Installment sales and credit sales are quite similar. Each is a form of credit that provides a way for goods to be delivered and the payment for the goods to be deferred to a later date. However, there are two key differences between installment and credit sales: time to repay and collateral. While a credit sale is a short-term payment deferral option, an installment sale is generally stretched over many years. Collateral refers to the type of assets used to secure the credit.

Credit Sales vs. Installment Sales

Credit sales are a way that businesses can offer customers a payment deferral option for a short period of time. The typical time frame for a credit sale is 90 days or less. Oftentimes, a discount is given on a credit sale if full payment is received within a specified number of days.

Key Takeaways

  • Installment sales and credit sales are types of credit arrangements that defer payments for goods to a later date.
  • The two key differences between installment and credits sales are the duration the credit is offered and the collateral used to back the credit.
  • Credit sales are typically of shorter duration and installment sales spread payments out over longer periods of time.
  • When a car dealer offers installment agreements to customers, the car is used as collateral for the credit.
  • A mortgage loan is another example of installment debt.

Credit sales are very common in the business world and dominate company-to-company transactions. Many companies use a combination of cash and credit sales and investors often try to distinguish between the two types in order to determine a firm's percentage of credit sales.

Installment sales also allow deferred payment, but there are no discounts for early payment. Installment sales encompass much longer time periods compared to credit sales. In addition, the seller maintains an ownership interest in the goods sold until the balance due is received in full. That is, the goods serve as collateral for the credit.

Examples of Credit and Installment Sales

If a company purchases inventory from a manufacturer in a credit sale with a 5/10 net 30 term, this means the company has 30 days to make the full payment; however, if payment is received within 10 days, the customer receives a 5 percent discount. A credit sale is also final, and ownership of the goods is transferred at the point of sale. There is no lingering interest in the goods or product from the seller.

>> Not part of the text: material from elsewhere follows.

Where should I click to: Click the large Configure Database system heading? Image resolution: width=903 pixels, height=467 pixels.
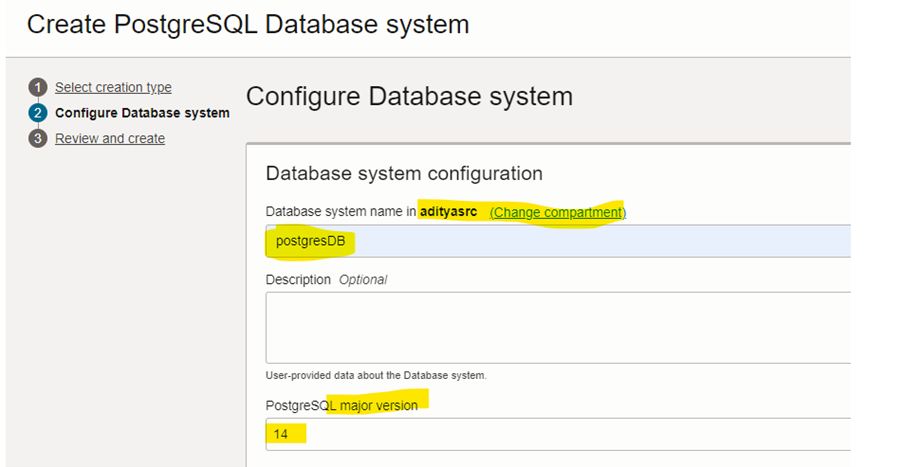tap(409, 96)
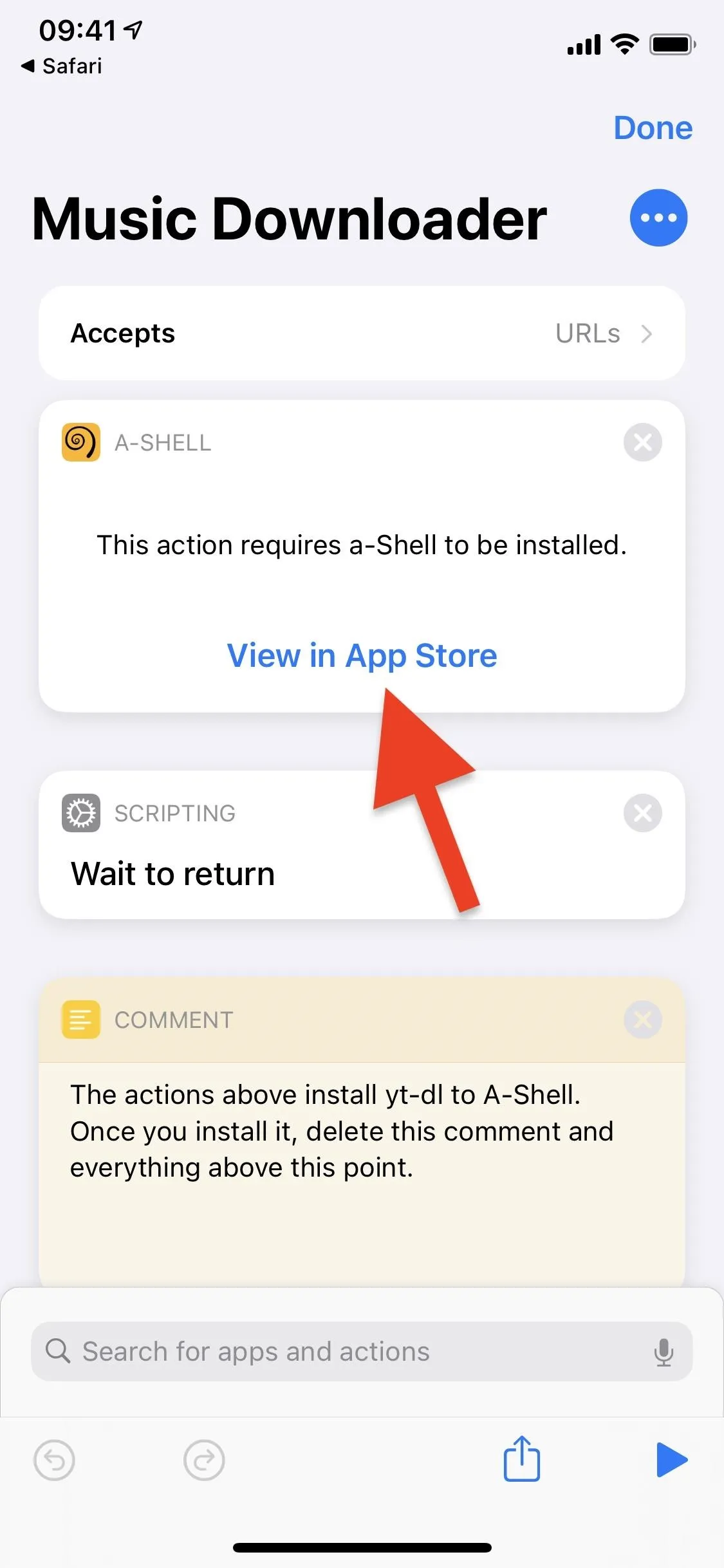Delete the Scripting Wait to return action

click(642, 813)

When a buyer finances a purchase with an installment agreement, they are assuming installment debt. For example, few homebuyers can afford a home purchase with a single payment. Therefore, the cost of the home is amortized with monthly payments over 15 or 30-year payment schedules.

Car sales are another example. If a car is purchased from a dealer under a retail sales installment contract, the buyer makes payments on the vehicle directly to the dealer. The customer also names the dealer as an interested party on the title, so it is held for collateral. If the customer stops making payments, the dealer can repossess the vehicle as immediate payment.